# Outdoor kennel question



## tjy52 (Oct 4, 2006)

Any suggestions for kennel dimensions for a 1 dog unit including some sort of shelter structure? Also, does anyone have a suggestion for a minimum fence height?


----------



## over_thaedge (Feb 4, 2008)

I would use a 10x10x6 setup .. of course it would all depend on your dog as well as far as the height. But myself I wouldnt use anything less then 6 feet for height.


----------



## bgblok68 (Jan 4, 2008)

Yeah 6' should take care of most jumpers. If you got one that climbs you'll have to put a top on or something angled in or they can still climb out. A footer 3" x 18" has kept mine from digging out.


----------



## Msmith1 (Dec 23, 2007)

well I am building my own set up starting it in the spring... If you are building your own then I would measure the space you have and all that other stuff. I like the idea of building my own I have found out it is cheaper to do it by your self. I am using 6' in height. the 10x10 should do, that is what I think we are doing. I have to ask my mom she is the one putting it together


----------



## OldFortKennels (Mar 10, 2006)

I would say 10x10x6 minimum as I have my dogs in that now. If you are doing it for just one dog and have the room I would go 10x20x6, your dog will THANK YOU!!!! and it will be healthier environment and less boredom. Also if your dog house is at one end you could run a sheet of sheetmetal roofing accross the top of the kennel. They are only about $25 a sheet.

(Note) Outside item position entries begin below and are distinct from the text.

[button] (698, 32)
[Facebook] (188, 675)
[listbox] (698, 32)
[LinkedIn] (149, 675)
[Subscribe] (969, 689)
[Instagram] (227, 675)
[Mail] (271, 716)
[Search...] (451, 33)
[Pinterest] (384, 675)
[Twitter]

I forgot to mention that if you have any sort of local advertisment paper look in there. We bought three 10x10x6 kennels is very good shape for $100-$130 apiece. So for $250 you could have a nice 10x30! Less than the new price for a 10x10x6.


----------



## tjy52 (Oct 4, 2006)

Thanks guys, that helps a lot. 

Could you explain the 3"X18" footer though?

Thanks again.


----------



## bgblok68 (Jan 4, 2008)

Where the kennel is going to be we took a Ditch Witch ( trencher) and dug a trench (footer) three inches wide and 18 inches deep. Lay out where the post go and set them. Pour the footer/trench with concrete. Now with the fence up the bottom of it will be on top of the concrete. If the dogs try to dig out they will have to dig a hole almost waist deep to get past the concrete and under it.


----------



## Msmith1 (Dec 23, 2007)

my friend has kennels set up the are 6ft in height 10ft long and about 5ft across. when he first told me the size i thought they were really small but when I went over there he has a lot of room for the dogs to just be in and he has the chain and dog houses outside in another part of the yard. Im thinking about using the same size on mine sense i have the house and chain set up so they won't be in there that long. My friend built his own set ups and he has like 4 next to each other with the cover on top he said he only ended up paying like 300 max for the whole set up cover and everything. That is why I decided to make my own but mine will cost more because we are doing the concrete thing.


----------



## K-O Player (Mar 26, 2008)

*another option*

I had to put a footer down along my gate because mine could dig just a lil bit then sqeeze out. Instead of renting a trencher and buying the bags of concrete I used a shovel and gathered together some old cinderblocks that werent being used and dug the trench and put the cinderblocks in and covered them back up to where they are ground level and I havent had a problem since. Although there is more work involved it is a cheap and effective way to get the same result espeicially of you just get the cinderblocks for free. if you look around im sure you could find what you need.


----------



## K-O Player (Mar 26, 2008)

*Ps*

you can also add fence to the bottom of the exsiting fence and bury it however deep you feel is necessary


----------



## dandre77 (Jun 20, 2007)

*Digging Blocker*

I too plan on building my kennel 10x10x6. A frind of mine dug a trench around his kennel 8 inches deep and stuck 2"x8" wood in the them and that stopped his dog from digging out. your dog would have to dig through the wood to get out and i dont see that happening.


----------



## Vilebeast (Feb 29, 2012)

also a very old thread


----------



## RedNoseAPBT (Mar 3, 2012)

12x12x6 is a good sized kennel. I would add roofing to the kennel to prevent the dog from jumping over. I personally like kennels made by L Bar M Ranch. They make heavy duty dog kennels.


----------